(Beginning of Supplied records)
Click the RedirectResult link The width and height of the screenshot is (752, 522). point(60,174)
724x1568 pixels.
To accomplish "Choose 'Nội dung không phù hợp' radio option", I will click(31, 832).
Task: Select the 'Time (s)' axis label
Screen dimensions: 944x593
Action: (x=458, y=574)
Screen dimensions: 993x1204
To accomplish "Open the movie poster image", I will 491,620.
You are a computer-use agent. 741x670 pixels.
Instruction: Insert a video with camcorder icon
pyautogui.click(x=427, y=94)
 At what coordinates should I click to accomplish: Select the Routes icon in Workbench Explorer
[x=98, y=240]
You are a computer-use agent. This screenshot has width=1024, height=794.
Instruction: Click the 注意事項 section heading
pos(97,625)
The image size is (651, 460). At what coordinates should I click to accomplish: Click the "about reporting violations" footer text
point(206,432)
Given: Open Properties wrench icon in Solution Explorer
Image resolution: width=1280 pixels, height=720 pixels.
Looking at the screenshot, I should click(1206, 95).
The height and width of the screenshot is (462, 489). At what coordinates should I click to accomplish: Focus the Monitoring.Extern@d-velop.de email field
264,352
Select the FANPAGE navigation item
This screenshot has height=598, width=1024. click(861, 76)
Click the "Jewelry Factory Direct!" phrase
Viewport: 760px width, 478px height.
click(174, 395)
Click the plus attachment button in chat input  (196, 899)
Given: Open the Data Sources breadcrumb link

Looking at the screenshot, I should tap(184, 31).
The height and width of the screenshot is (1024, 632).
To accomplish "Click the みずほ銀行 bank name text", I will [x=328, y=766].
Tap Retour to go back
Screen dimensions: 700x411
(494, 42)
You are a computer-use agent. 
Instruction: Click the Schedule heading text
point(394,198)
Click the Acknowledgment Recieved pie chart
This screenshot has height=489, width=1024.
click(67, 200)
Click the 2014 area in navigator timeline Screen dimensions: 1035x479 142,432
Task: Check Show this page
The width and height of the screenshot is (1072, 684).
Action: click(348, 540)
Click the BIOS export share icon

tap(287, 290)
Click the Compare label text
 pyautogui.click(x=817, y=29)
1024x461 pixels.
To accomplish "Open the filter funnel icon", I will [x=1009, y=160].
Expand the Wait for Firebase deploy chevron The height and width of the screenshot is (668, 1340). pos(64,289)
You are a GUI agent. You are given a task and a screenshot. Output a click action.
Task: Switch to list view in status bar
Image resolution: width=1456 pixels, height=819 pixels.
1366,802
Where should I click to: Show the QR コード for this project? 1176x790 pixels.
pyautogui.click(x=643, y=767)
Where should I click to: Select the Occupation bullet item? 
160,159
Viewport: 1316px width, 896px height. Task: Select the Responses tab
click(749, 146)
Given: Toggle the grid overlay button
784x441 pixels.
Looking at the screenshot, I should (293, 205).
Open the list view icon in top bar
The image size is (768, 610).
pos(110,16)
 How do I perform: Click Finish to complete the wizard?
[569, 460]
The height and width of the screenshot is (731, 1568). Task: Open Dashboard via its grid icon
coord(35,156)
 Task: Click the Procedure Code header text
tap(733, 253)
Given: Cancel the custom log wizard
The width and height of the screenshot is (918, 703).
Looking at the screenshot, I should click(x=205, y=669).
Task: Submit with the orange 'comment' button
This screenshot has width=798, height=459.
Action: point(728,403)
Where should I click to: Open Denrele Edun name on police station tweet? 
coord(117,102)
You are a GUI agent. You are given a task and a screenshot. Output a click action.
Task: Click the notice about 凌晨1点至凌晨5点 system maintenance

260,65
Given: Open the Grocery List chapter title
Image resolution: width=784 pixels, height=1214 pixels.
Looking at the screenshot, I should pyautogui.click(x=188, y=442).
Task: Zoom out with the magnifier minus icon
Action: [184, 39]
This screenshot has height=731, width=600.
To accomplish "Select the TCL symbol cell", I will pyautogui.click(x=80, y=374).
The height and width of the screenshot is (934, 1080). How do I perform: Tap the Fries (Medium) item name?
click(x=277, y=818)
(End of Supplied records)
> **The task**:
This task calls for an exact reproduction of the lines that start at the one containing "Where should I click to: Open" and continue to the end of the entries above.

> **Output for this task**:
Where should I click to: Open Denrele Edun name on police station tweet? 
coord(117,102)
You are a GUI agent. You are given a task and a screenshot. Output a click action.
Task: Click the notice about 凌晨1点至凌晨5点 system maintenance

260,65
Given: Open the Grocery List chapter title
Image resolution: width=784 pixels, height=1214 pixels.
Looking at the screenshot, I should pyautogui.click(x=188, y=442).
Task: Zoom out with the magnifier minus icon
Action: [184, 39]
This screenshot has height=731, width=600.
To accomplish "Select the TCL symbol cell", I will pyautogui.click(x=80, y=374).
The height and width of the screenshot is (934, 1080). How do I perform: Tap the Fries (Medium) item name?
click(x=277, y=818)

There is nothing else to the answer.